Using the listing below, select the lines with the word "each" and copy them.

* **DATA SHOWN**:
>>>>>
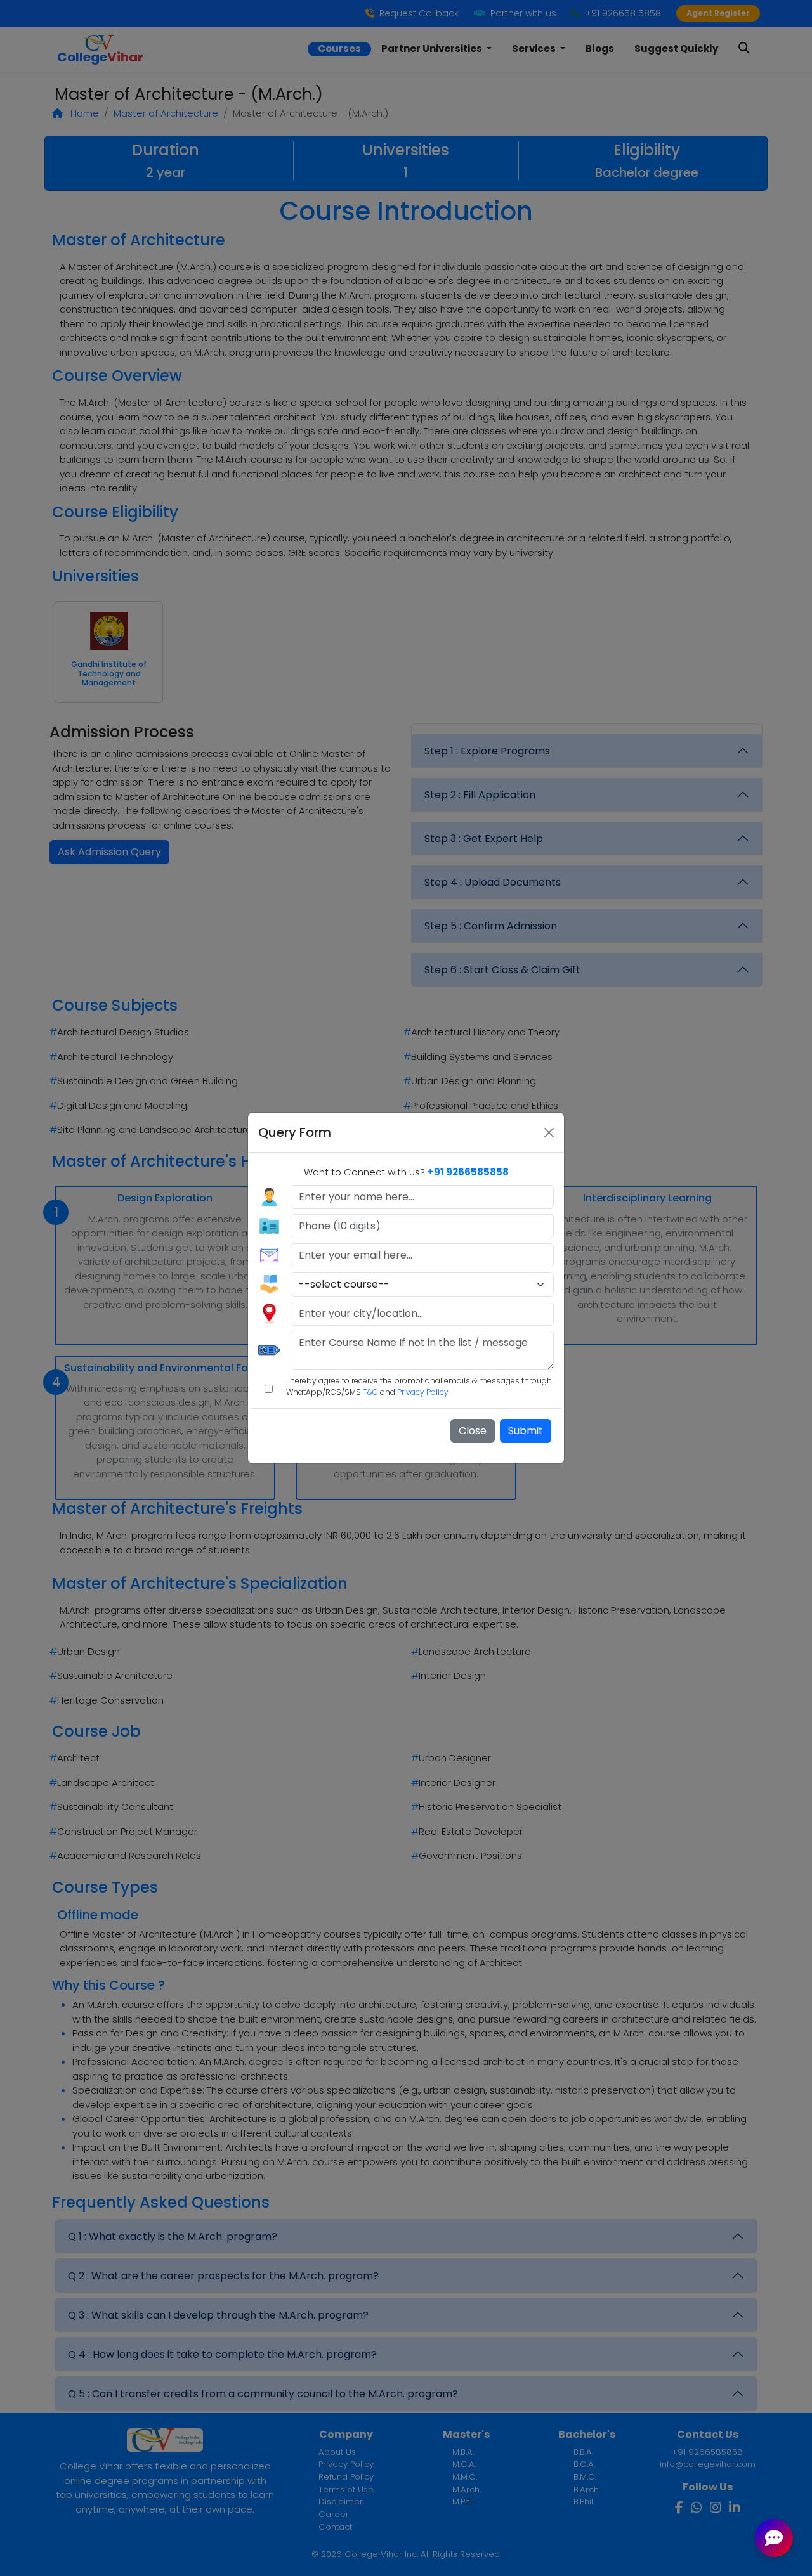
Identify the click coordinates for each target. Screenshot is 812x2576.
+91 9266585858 (468, 1172)
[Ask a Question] (774, 2538)
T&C (370, 1392)
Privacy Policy (423, 1392)
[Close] (549, 1132)
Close (473, 1430)
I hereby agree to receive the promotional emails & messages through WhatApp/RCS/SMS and (419, 1386)
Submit (525, 1430)
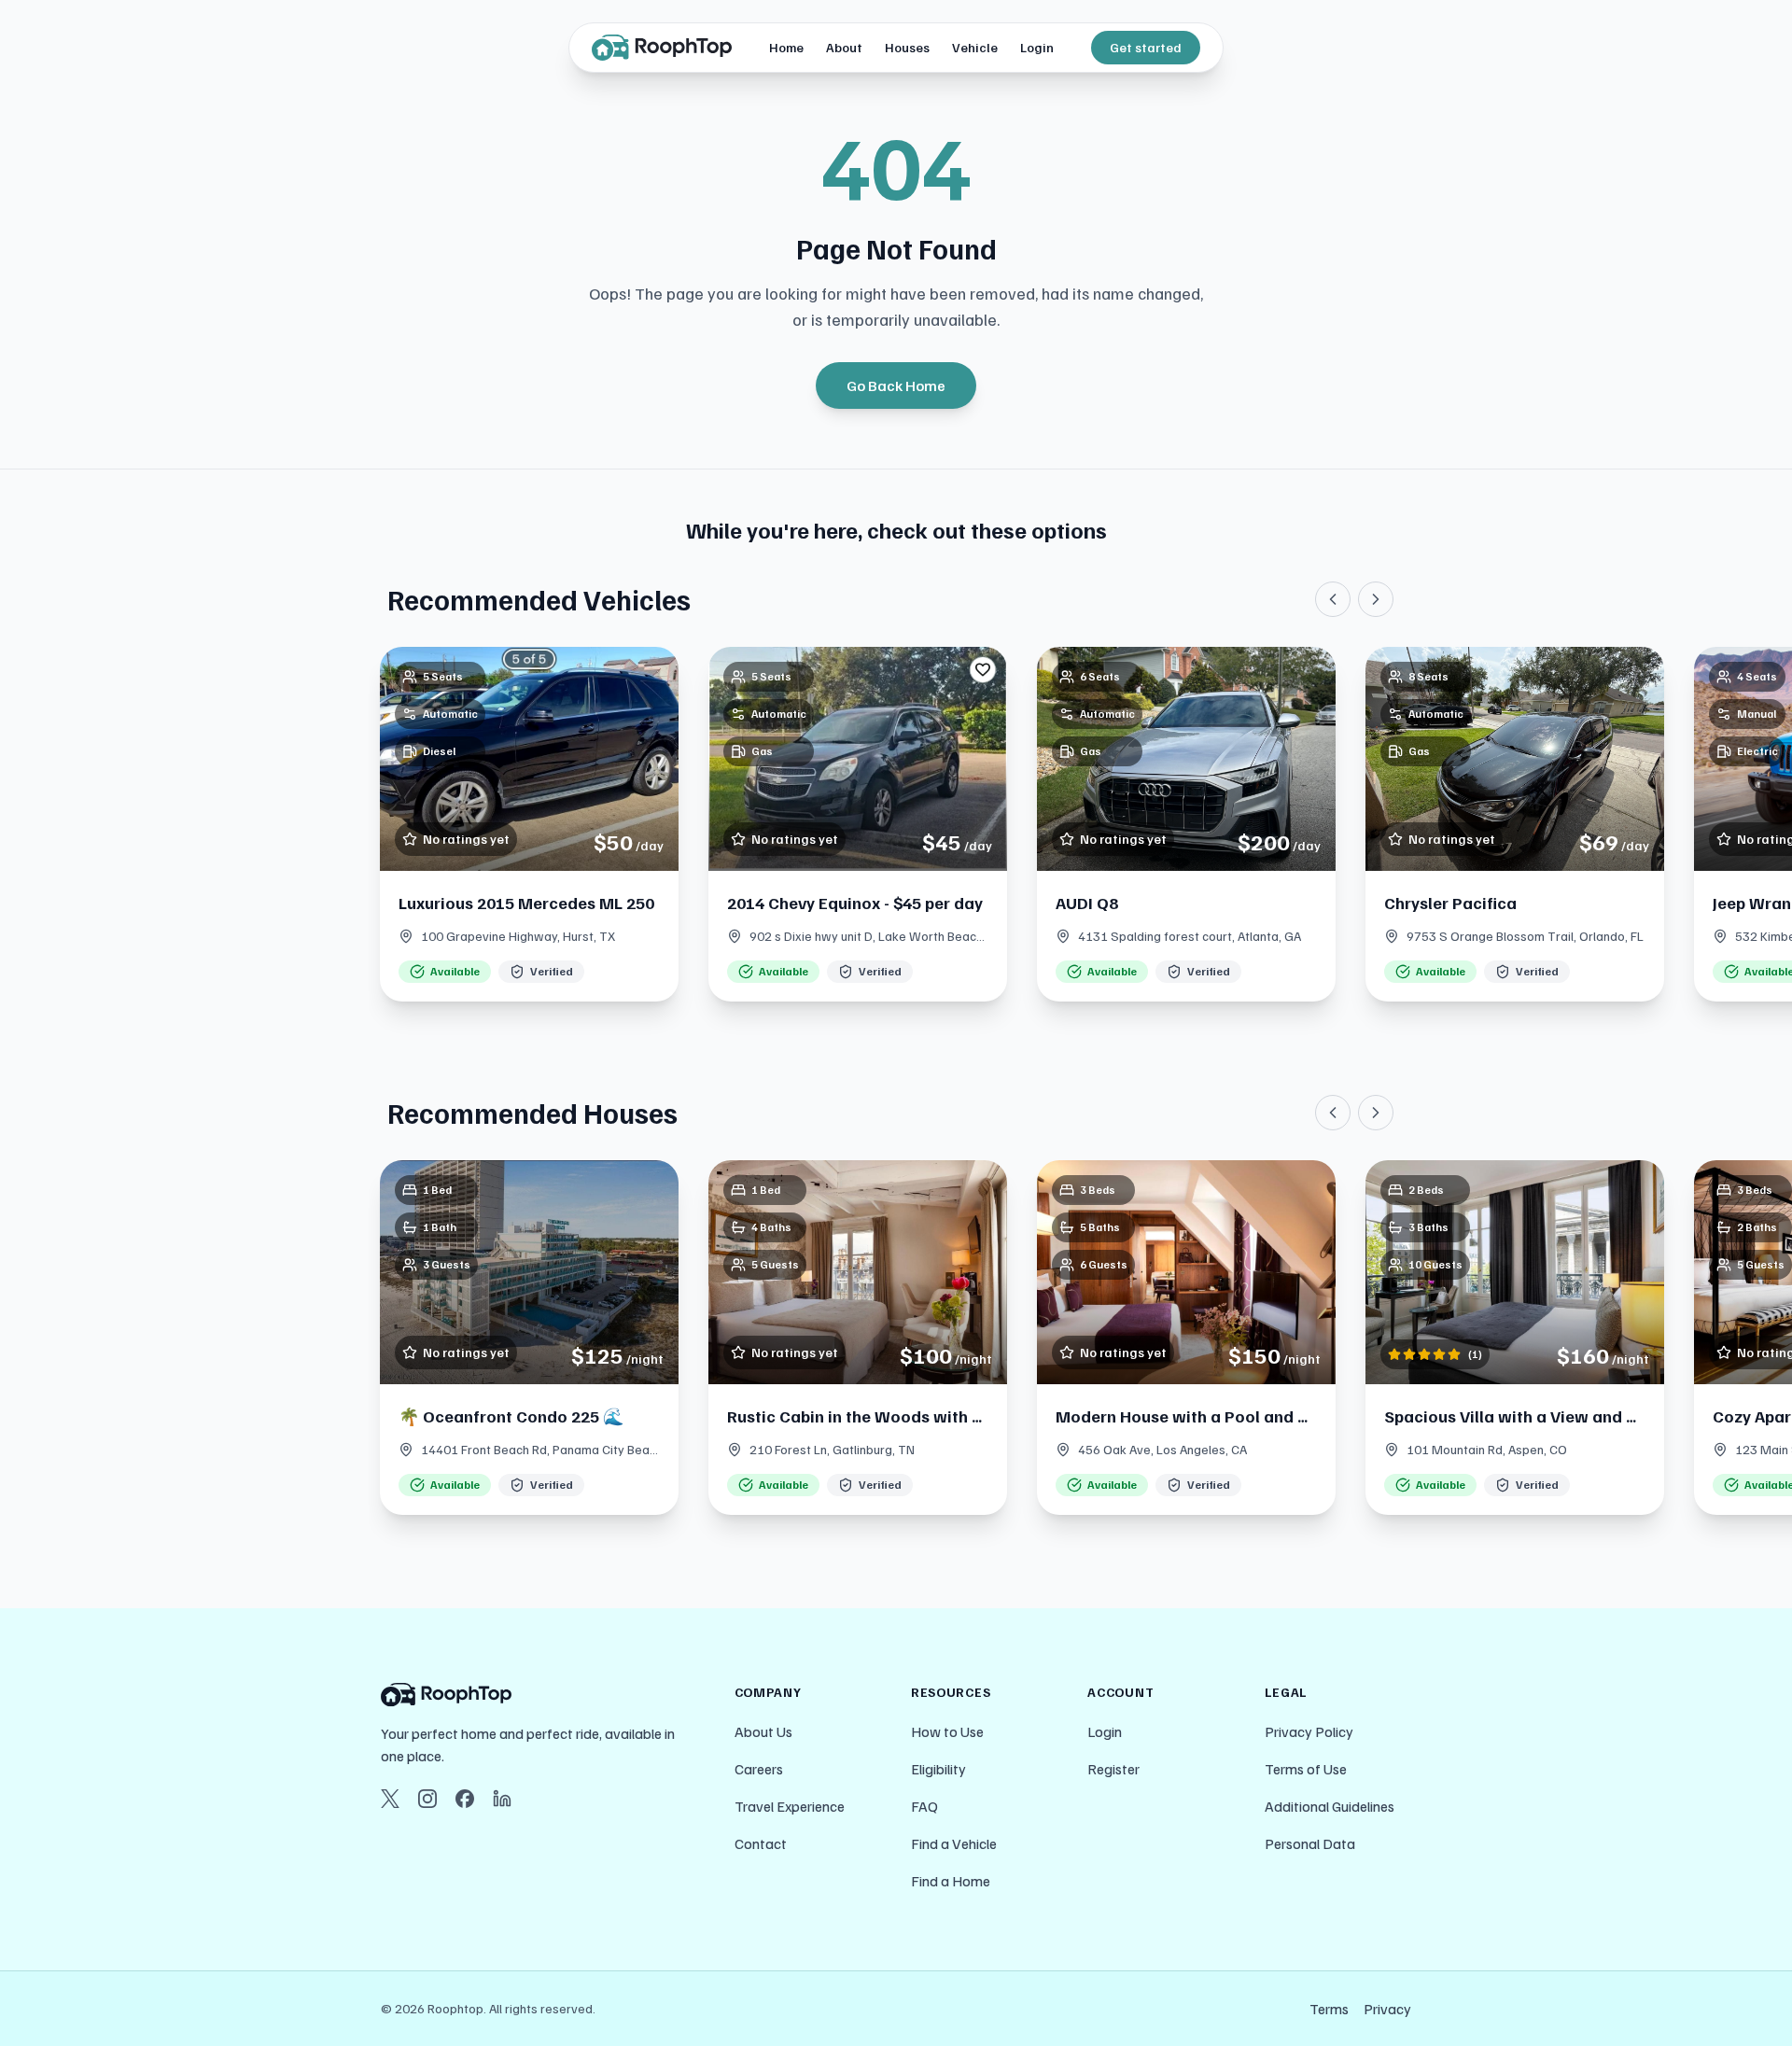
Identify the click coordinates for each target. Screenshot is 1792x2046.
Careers (759, 1768)
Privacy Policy (1309, 1731)
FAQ (924, 1806)
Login (1037, 47)
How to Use (947, 1731)
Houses (907, 47)
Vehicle (975, 47)
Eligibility (938, 1768)
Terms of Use (1306, 1768)
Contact (761, 1843)
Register (1113, 1768)
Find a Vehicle (954, 1843)
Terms (1329, 2008)
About (844, 47)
<<<<<
* **RESPONSE TO THE EXERCISE**:
Identify the click coordinates for each target. Screenshot is 812x2576.
Identify the click coordinates for each target. Screenshot is 1792x2046.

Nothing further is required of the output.